Two months ago, the agency began construction on a huge supercomputer center to be built in Fort Meade, Maryland. The facility, adjacent to the NSA headquarters, is expected to be completed in 2016. With the help of 6,000 workers and a price tag of $895.6 million, it will eventually span a staggering 600,000 square feet.
But that isn't the only center being built. The NSA is currently building data centers all over the United States. Nor will it be the largest; the biggest one, soon to be completed in Utah, will be a million square feet, roughly five times the size of the U.S. Capitol. Just the computers will take up 100,000 square feet, and it will have its own electrical power substation to power all those computers and air conditioners. Of course all this data crunching isn't cheap; it cost $2 billion to build and the yearly electric bill is estimated at $40 million. It is expected to be operational this fall.

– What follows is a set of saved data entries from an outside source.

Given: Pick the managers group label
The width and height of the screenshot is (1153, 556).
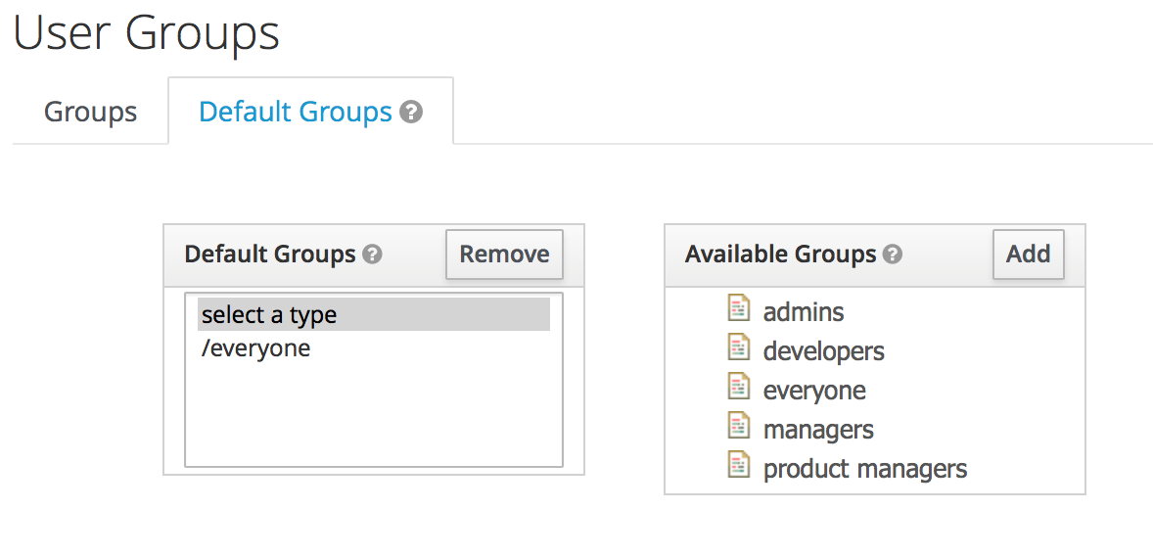Looking at the screenshot, I should [818, 430].
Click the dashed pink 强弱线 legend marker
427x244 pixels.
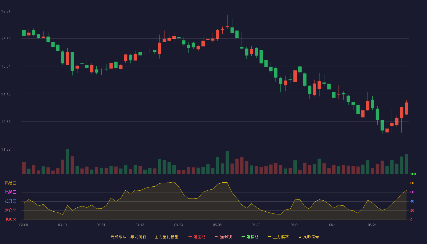click(x=217, y=237)
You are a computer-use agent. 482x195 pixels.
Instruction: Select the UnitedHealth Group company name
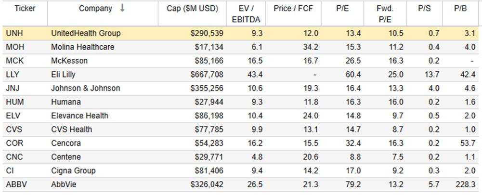point(86,33)
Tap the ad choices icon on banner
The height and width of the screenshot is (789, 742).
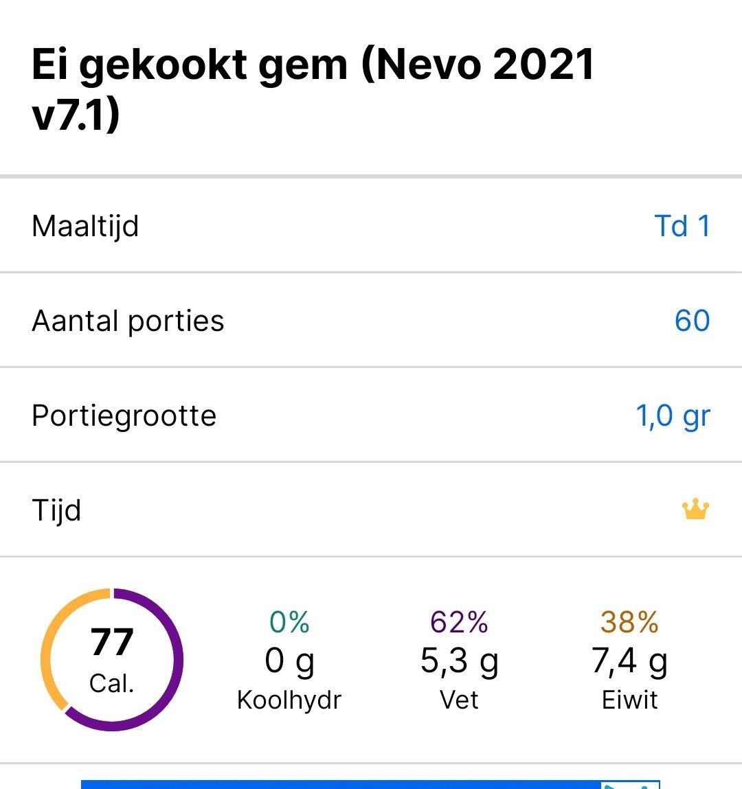(x=629, y=784)
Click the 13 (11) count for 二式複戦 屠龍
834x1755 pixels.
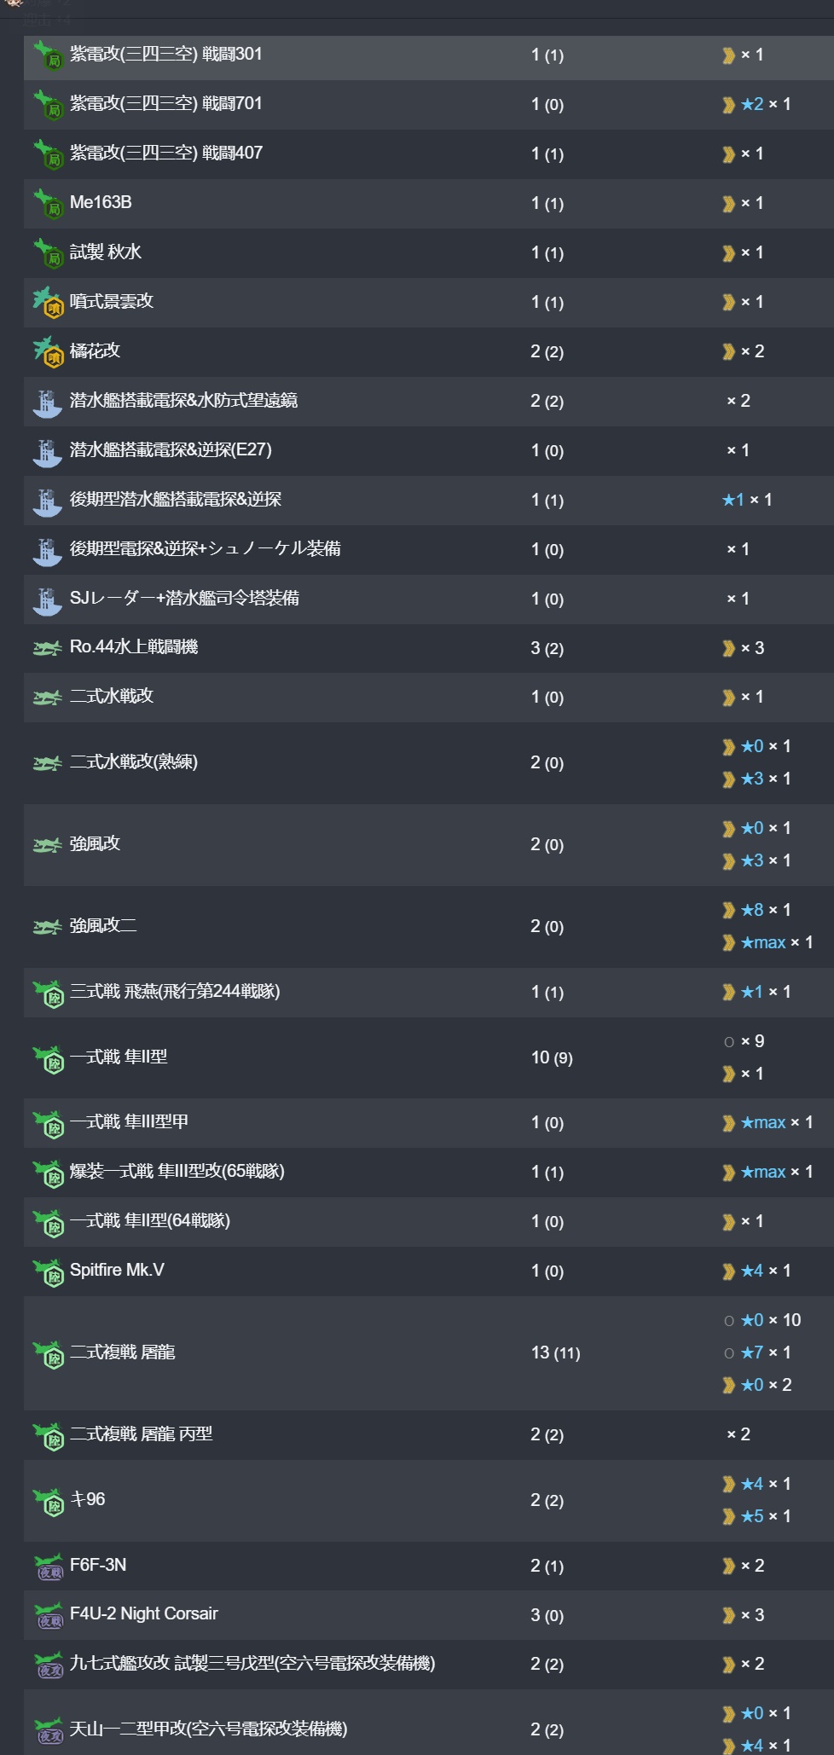coord(555,1352)
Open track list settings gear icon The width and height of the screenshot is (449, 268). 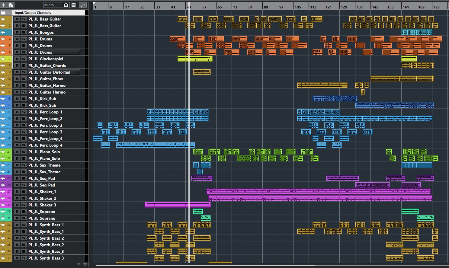(85, 264)
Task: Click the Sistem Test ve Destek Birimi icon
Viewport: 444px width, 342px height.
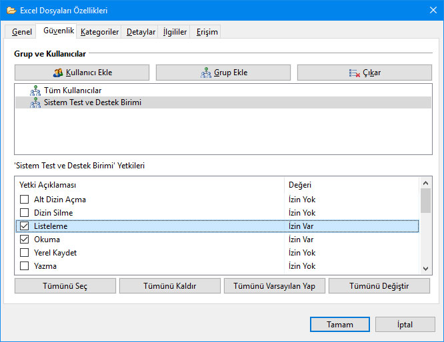Action: [x=35, y=103]
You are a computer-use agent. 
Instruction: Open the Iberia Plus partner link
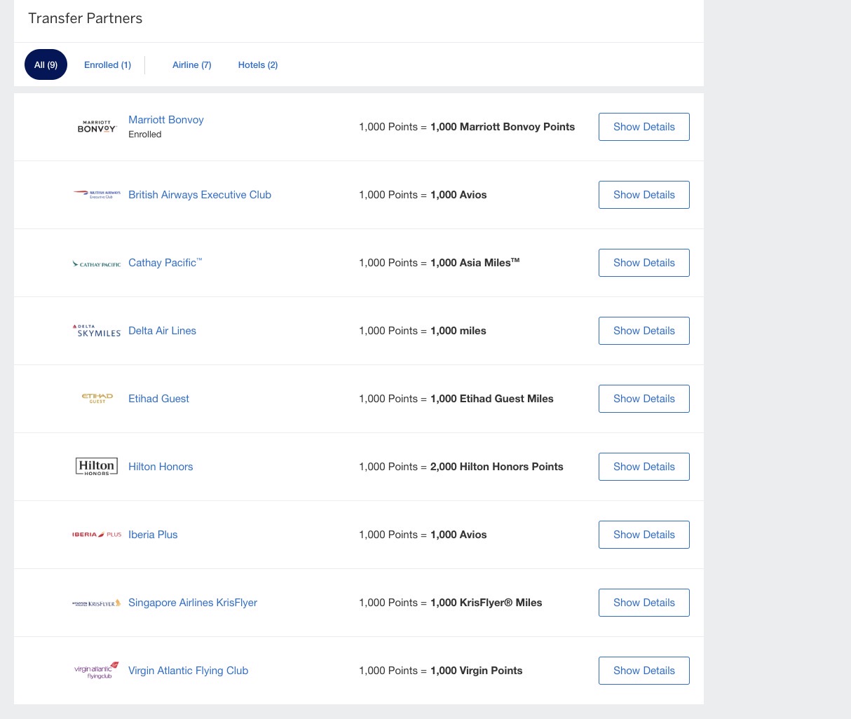click(x=153, y=535)
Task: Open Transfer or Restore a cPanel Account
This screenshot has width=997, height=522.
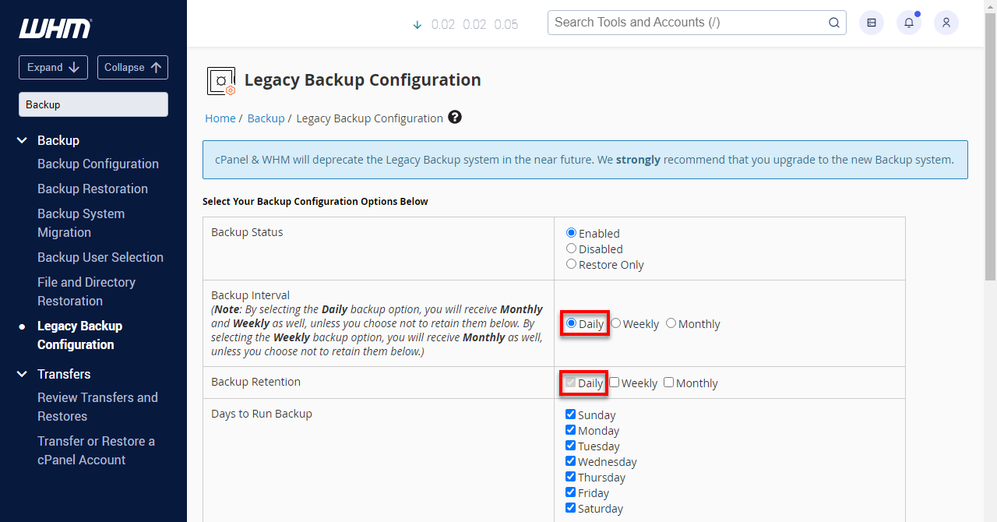Action: click(96, 450)
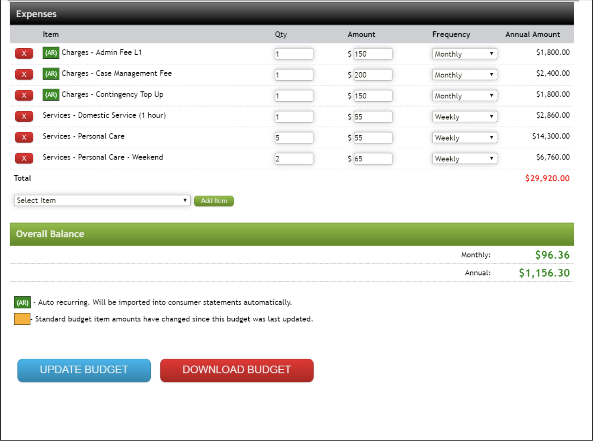The height and width of the screenshot is (441, 593).
Task: Click the orange standard budget legend swatch
Action: pyautogui.click(x=22, y=319)
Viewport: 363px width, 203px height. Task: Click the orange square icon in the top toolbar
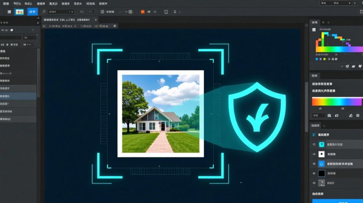pos(143,12)
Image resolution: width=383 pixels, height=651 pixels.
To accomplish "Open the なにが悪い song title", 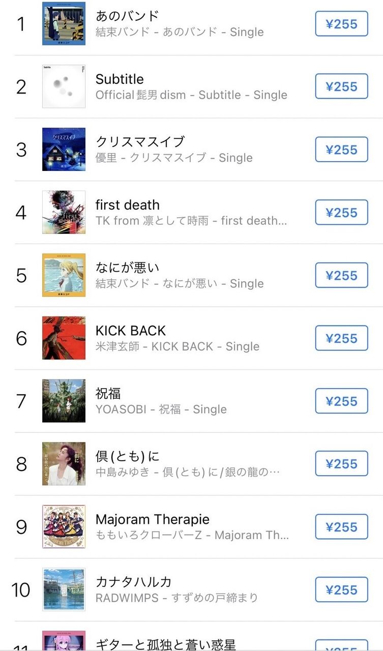I will tap(128, 268).
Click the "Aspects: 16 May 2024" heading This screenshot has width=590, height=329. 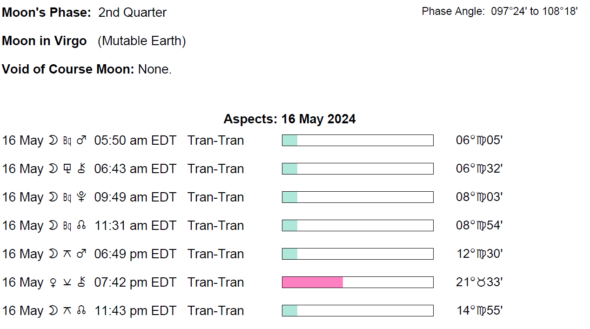coord(289,119)
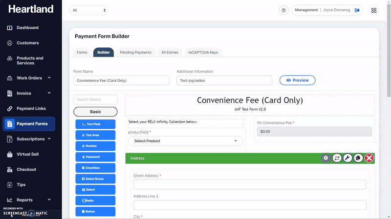The width and height of the screenshot is (391, 219).
Task: Open the wrench edit tool on Address
Action: click(x=348, y=158)
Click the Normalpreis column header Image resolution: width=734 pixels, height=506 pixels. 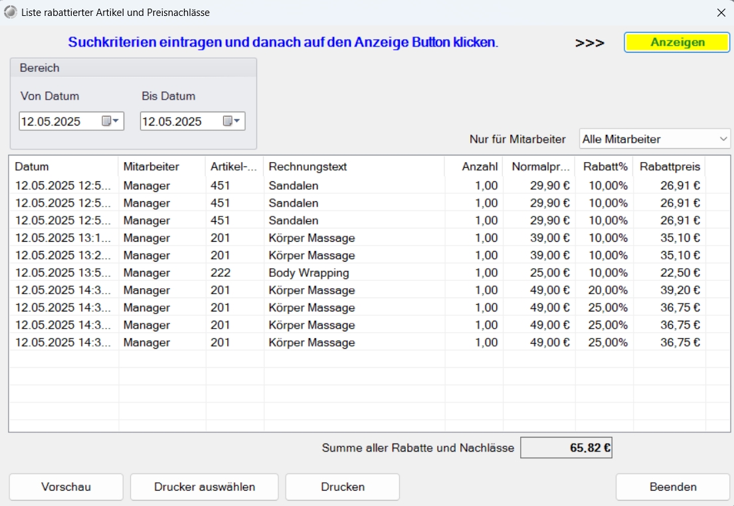(x=539, y=167)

The purpose of the massive Utah facility, according to the official line, is to protect the nation's cyber security. But anyone not living in a cave for the past six weeks knows that the NSA is doing more data-wise, than protecting the nation's electrical grids and communications from hackers. Part of the Pentagon's expansion of its "Global Information Grid," the raw computing power of the Utah center is needed to keep up with the ever-expanding volume of data as internet and cell phone traffic grow. The facility will receive and analyze data from satellites and from the various listening posts maintained by the agency at home and abroad.
In addition to analyzing and storing the growing volume of information, the Utah Data Center will employ new code-breaking capabilities recently developed by the NSA. Because a lot of high-value information is heavily encrypted — business transactions, financial information, confidential personal information, as well as foreign military and diplomatic information — the ability to break sophisticated codes is essential and will be employed extensively at the center to obtain secrets both foreign and domestic. The enormous capacity of the Utah facility makes it necessary, in turn, to build the Ft. Meade facility to enable NSA analysts there to access the growing volume of material in Utah and use it to prepare reports and recommendations.
All this is part of an ambitious and longstanding effort to expand the NSA’s ability to monitor communication. This effort first began the late 1990s, and then exploded after 9/11. Though a well-received pilot project in the late 90s, known as ThinThread, was designed very carefully to screen out most unnecessary private data, thus preserving privacy and requiring less computing power, the program was cancelled due to bureaucratic turf battles. Now, as the agency collects and analyses massive amounts of private data, most of it unrelated to terrorist activities, the agency's physical footprint reflects its virtual one.